__Task input__:
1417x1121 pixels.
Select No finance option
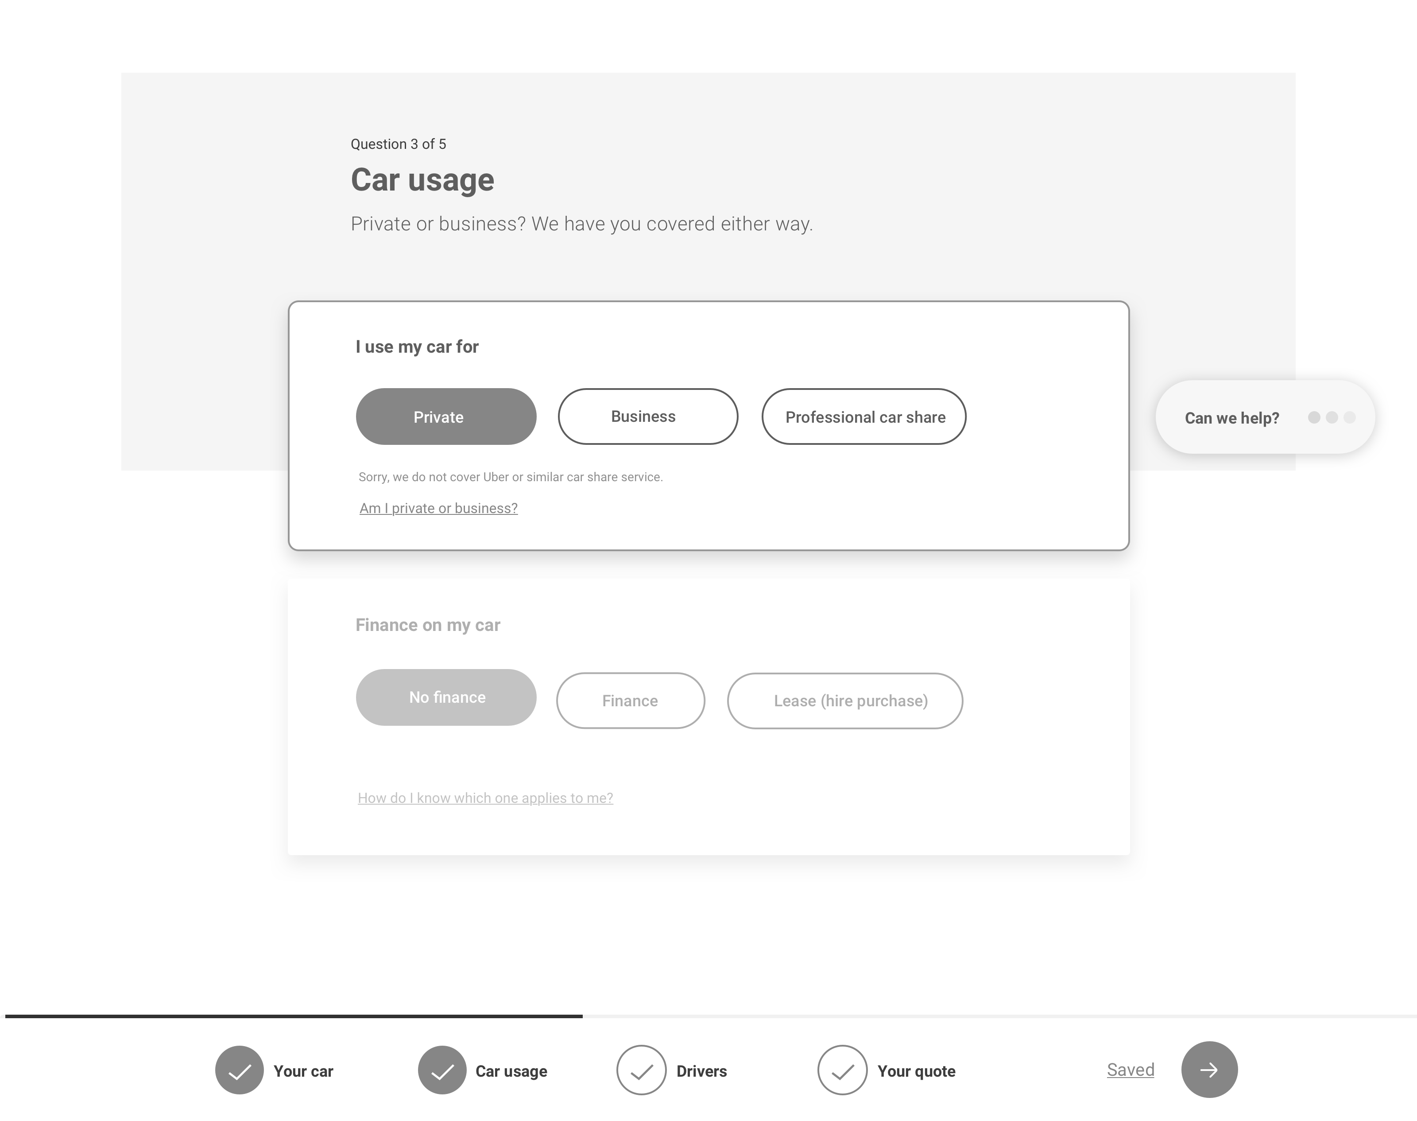(446, 697)
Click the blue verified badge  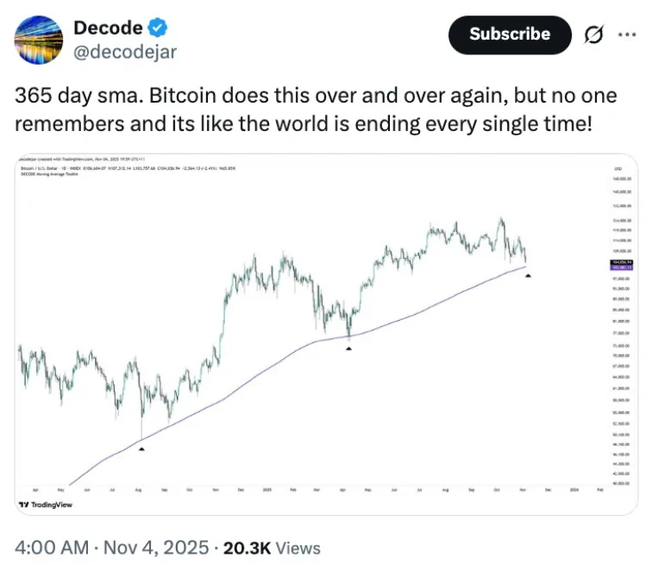[156, 28]
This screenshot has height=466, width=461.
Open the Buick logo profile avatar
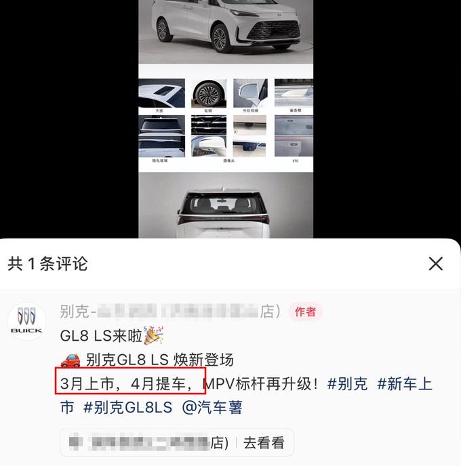click(x=26, y=321)
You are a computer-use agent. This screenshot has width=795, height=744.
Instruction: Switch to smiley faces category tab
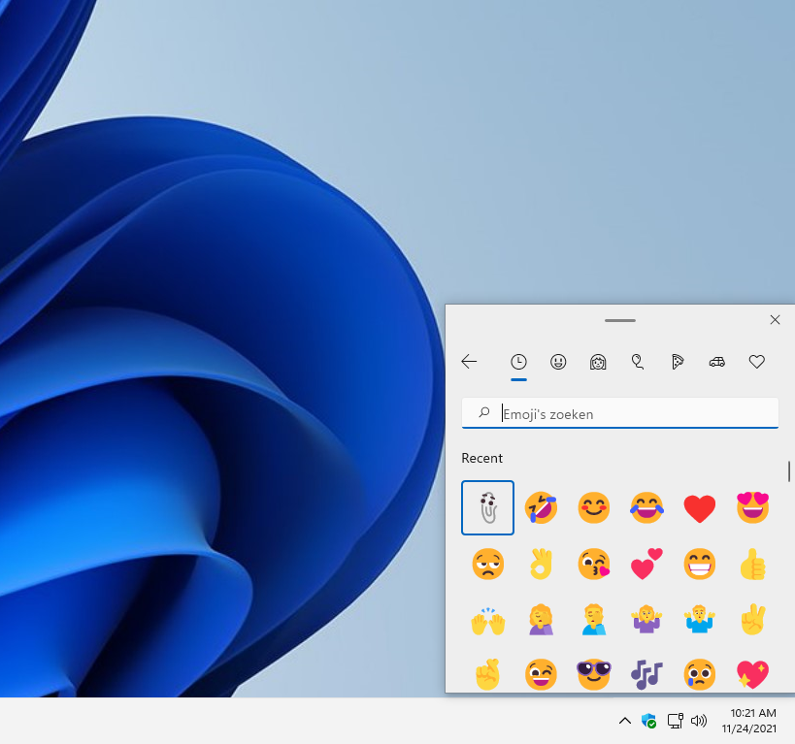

__What is being asked__:
Your answer should be every line above that contains the word "This".

__Answer section__:
This screenshot has height=466, width=461.
You are a computer-use agent. This screenshot has width=795, height=744.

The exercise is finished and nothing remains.